A self-described Jersey street kid, Andy Zimmerman came to Greensboro in 1978 when his father moved the family furniture business to High Point. The move cut short his rabble rousing and introduced him to a new love — mountain climbing and kayaking North Carolina’s mountains and rivers. He soon found his own path to entrepreneurship with two kayak manufacturing companies, the latter of which he sold to his employees, who later relocated it to Arden, N.C.
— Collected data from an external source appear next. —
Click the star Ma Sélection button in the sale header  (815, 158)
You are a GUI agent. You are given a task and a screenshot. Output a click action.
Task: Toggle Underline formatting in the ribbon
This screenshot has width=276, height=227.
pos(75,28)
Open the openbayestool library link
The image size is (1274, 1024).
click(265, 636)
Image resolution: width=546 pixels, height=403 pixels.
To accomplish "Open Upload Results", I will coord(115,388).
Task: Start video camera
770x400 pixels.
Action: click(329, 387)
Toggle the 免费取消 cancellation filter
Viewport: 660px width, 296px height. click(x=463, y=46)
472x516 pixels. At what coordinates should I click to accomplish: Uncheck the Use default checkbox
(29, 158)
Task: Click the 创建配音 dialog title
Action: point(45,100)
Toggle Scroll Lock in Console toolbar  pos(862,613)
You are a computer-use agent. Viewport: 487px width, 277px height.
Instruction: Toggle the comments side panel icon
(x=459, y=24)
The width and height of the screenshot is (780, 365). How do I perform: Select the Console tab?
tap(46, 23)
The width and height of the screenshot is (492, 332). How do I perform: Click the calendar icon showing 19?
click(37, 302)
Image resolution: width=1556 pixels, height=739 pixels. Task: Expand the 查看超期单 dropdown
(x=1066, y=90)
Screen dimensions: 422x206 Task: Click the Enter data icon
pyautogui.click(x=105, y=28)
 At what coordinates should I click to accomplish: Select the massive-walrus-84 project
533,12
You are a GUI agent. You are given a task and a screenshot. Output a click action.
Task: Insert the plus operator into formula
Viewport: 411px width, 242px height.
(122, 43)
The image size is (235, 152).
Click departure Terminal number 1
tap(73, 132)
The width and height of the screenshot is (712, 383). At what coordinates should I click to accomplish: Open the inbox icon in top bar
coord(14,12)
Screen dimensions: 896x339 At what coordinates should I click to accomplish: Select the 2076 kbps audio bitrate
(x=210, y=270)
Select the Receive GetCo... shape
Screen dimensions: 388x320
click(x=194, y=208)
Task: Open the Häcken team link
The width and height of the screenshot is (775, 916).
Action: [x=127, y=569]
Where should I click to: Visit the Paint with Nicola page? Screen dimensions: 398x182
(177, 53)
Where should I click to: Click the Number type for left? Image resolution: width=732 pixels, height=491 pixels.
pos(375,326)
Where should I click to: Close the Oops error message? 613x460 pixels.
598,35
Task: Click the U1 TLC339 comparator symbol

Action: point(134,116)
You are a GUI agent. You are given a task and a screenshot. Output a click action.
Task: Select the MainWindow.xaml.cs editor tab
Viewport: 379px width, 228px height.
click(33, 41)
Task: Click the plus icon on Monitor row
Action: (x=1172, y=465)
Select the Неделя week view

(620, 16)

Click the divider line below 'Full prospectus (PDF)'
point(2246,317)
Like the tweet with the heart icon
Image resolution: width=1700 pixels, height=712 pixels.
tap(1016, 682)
In 2010, a friend asked him to look at a building downtown, which is now the home of. Greensboro Distillery and South End Brewery. Back then, it was a hulking shell. His friend asked him what he thought it would take to restore and upfit the building. “A million,” Zimmerman ventured.

“I’m out,” his friend said.

But Zimmerman needed to take on something new. The street-punk-turned-whitewater-thrillseeker was ready for his next challenge. He asked if his friend minded if he bid. Within the day the building was his, the first puzzle piece in what has become his life’s passion — the revitalization of South End. That was the start of Zimmerman’s new company, AZ Development.

His office is in the Lewis Street building that houses HQ Greensboro, a shared workspace with 24/7 access for members. It also features resources available to the public, including conference rooms with flexible layouts and state-of-the art technology, multipurpose rooms, and the ability to network and learn from other people who are starting something new. In just four years, HQ has come to house or support 80 companies and 130 tenants, who avail themselves of 25 private office suites and a well-stocked coffee bar. In time they’ll have company, as Zimmerman’s next project gathers steam: The renovated Gateway Center on the corner of South Elm and Gate City Boulevard, will welcome an estimated 230 employees in the coming months. The scale may be different, but the passion is the same. “I see myself as a place maker, not just a developer,” Zimmerman says. Bearing out his statement is a big deck in back of HQ, overlooking a beautiful secret garden laced with bloom-dotted narrow stone paths.

Executive director Kaitlin Smith says it’s become a thriving neighborhood space. “The folks at Elsewhere, our next-door neighbor, keep a vegetable garden here as well,” she says.

And that’s South End in a nutshell — a progressive workspace cultivating new companies right next to an experimental, nationally known museum born in a thrift shop — its products not things, but human imagination unleashed.  OH

Quinn Dalton is the author of two story collections and two novels, most recently Midnight Bowling. She also co-authored The Infinity Of You And Me under the pen name JQ Coyle with fellow UNCG MFA grad Julianna Baggott.